Intel SHMEM can do that, too, but it adds the ability to call communication functions from SYCL kernels running on the GPU itself. This permits fine-grain overlap between the computation and communication and, in many cases, can avoid the overheads of making multiple kernel calls.

Other accelerator vendors offer similar capabilities optimized for their respective hardware platforms (e.g., NVSHMEM* from NVIDIA* and ROC_SHMEM from AMD*).

This post will briefly describe Intel SHMEM and its use, but first, we’ll briefly detour into OpenSHMEM, GPUs, and SYCL.

OpenSHMEM

OpenSHMEM is a library interface standard that enables Single Program Multiple Data (SPMD) style programming of distributed memory systems. SPMD allows users to write a single program that executes many copies of the program across a supercomputer or cluster of computers. The copies are distinguished by a unique processing element (PE) identifier number, 0 through N-1, where N is the total number of copies. OpenSHMEM provides several useful operations for efficient distributed programming:

remote memory access (RMA)
atomic memory operations (AMOs)
synchronization
collective operations

OpenSHMEM programming was described in a previous post on this blog series on distributed computing titled “Manage Your Memory Space with OpenSHMEM.”

OpenSHMEM provides a comprehensive specification document at version 1.5 at the time of this writing. Several implementations of the OpenSHMEM library are open source and freely available to download. We recommend Sandia* OpenSHMEM as an open implementation that

supports various transport mechanisms, as well as OSHMPI, which implements OpenSHMEM on top of the Message Passing Interface (MPI).

Another blog entitled “Introduction to Distributed Communication: A Walk through the History of Distributed and Parallel Computing” tackled more background on general distributed and parallel computing.

To summarize, OpenSHMEM provides a model of computation in which copies of the same executable program are launched on multiple nodes, and each copy knows its own identity as a worker in the overall program via the PE number. So, how do PEs transfer data to and from each other? This is where special regions of the memory space within each PE come into play, called symmetric memory. Symmetric memory in OpenSHMEM is remotely accessible so that other PEs can read, write, and perform other operations to this memory.

OpenSHMEM has two forms of symmetric memory:

the data segment, which supports static and global variables
a dynamically allocated region called the symmetric heap supports dynamically allocated objects via routines like shmem_malloc()

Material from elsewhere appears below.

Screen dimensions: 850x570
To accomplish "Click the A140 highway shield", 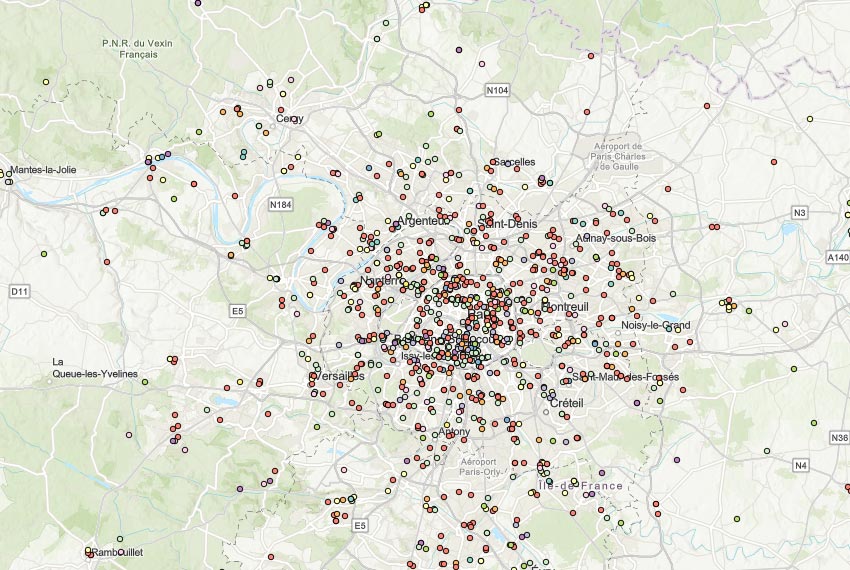I will click(x=837, y=258).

Every PE has a symmetric heap of the same size, but the heap may possibly begin at different addresses. Objects are collectively allocated in each heap so that the set of objects have the same name and size on every PE. By working this way, OpenSHMEM lets you refer to remote objects by their local address plus the ID of the remote PE. This makes distributed programming feel very similar to shared memory programming.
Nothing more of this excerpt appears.